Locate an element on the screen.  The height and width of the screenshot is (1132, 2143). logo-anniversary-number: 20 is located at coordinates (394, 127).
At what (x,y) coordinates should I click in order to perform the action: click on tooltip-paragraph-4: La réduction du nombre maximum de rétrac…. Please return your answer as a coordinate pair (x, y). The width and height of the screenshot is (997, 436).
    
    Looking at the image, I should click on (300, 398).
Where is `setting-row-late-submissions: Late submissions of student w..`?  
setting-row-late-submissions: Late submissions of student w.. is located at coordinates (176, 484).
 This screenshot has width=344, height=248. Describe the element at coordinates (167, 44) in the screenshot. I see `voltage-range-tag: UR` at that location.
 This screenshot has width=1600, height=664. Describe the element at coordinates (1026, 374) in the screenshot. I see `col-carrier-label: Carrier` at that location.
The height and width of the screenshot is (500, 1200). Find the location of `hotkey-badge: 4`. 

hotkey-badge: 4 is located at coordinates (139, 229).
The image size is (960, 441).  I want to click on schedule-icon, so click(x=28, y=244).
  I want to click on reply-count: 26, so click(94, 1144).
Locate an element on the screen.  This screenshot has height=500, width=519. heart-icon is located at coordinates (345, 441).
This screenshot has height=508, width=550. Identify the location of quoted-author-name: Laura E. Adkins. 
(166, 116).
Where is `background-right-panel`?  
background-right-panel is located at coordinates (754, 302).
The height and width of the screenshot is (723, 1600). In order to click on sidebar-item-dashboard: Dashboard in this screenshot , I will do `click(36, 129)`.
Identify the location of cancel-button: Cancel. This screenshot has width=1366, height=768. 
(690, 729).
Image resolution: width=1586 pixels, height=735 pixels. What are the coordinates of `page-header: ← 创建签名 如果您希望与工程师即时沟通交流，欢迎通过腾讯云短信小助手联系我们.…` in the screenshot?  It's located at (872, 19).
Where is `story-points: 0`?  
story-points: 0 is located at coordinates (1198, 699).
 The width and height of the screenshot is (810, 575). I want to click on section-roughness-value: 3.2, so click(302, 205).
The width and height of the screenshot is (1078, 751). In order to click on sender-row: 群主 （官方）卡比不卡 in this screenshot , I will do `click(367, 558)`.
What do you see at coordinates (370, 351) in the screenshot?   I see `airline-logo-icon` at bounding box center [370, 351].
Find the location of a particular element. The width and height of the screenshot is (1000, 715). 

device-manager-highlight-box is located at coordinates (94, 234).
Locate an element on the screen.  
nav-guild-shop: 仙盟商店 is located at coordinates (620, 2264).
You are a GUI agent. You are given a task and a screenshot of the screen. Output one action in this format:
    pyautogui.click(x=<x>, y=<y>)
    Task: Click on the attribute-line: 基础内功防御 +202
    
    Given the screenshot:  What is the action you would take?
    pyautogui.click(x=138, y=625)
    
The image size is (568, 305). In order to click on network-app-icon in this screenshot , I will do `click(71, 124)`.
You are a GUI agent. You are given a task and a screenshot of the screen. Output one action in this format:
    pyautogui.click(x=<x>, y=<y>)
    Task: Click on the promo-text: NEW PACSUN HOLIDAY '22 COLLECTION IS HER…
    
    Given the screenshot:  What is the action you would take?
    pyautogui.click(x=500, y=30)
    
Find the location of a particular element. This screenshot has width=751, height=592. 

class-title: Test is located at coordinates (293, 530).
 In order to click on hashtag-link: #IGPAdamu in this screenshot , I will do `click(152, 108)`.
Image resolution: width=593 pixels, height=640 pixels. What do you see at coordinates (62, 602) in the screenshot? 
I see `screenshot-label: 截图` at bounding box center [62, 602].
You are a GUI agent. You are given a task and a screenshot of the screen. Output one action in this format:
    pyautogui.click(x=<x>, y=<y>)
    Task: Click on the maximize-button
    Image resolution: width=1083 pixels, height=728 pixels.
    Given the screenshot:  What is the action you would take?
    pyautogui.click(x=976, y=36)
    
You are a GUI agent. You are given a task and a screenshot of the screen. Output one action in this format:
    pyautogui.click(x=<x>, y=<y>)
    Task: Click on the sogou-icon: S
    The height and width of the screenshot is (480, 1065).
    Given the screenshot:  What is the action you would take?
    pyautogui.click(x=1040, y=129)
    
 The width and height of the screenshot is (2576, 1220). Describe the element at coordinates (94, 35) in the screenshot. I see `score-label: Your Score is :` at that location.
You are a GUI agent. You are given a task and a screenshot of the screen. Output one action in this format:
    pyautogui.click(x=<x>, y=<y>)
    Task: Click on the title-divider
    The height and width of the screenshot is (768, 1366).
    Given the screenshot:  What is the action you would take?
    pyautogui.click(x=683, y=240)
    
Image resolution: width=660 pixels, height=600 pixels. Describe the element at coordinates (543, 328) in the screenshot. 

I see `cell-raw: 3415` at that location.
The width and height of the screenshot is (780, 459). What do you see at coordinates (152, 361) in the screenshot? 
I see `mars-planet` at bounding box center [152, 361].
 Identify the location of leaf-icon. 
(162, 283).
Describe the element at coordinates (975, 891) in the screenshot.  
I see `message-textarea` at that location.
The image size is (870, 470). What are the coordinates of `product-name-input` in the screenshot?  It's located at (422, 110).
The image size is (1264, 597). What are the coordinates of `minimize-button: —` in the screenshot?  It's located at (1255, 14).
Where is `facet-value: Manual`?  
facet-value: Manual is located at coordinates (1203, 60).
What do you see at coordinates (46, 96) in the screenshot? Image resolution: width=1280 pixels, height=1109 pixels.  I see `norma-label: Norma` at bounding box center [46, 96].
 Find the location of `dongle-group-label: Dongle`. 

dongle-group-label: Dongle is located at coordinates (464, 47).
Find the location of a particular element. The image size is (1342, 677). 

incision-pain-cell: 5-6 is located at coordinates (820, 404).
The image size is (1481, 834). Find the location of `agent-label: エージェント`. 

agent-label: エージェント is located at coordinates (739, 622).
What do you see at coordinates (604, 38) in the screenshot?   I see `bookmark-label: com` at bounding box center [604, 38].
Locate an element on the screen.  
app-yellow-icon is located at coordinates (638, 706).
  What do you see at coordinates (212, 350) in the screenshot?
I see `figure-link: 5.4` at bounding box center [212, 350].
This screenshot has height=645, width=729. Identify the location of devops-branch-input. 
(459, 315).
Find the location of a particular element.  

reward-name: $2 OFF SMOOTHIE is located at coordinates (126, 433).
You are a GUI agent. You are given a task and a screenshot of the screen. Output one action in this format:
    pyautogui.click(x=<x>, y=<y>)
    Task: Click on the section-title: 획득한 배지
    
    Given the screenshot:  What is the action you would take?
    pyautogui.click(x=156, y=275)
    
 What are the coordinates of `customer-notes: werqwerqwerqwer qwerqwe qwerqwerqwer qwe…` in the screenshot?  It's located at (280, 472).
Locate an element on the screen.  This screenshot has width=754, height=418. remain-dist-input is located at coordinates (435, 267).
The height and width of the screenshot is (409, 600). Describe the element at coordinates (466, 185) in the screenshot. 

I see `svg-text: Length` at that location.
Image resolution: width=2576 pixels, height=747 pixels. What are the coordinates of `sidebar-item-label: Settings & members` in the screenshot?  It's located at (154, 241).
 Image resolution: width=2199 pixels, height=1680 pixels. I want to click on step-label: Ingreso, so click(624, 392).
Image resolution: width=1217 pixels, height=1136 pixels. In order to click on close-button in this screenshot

*Task directions*
Count the lines above that contain the string "student", with case counting, and give only that number.

*Answer area*
2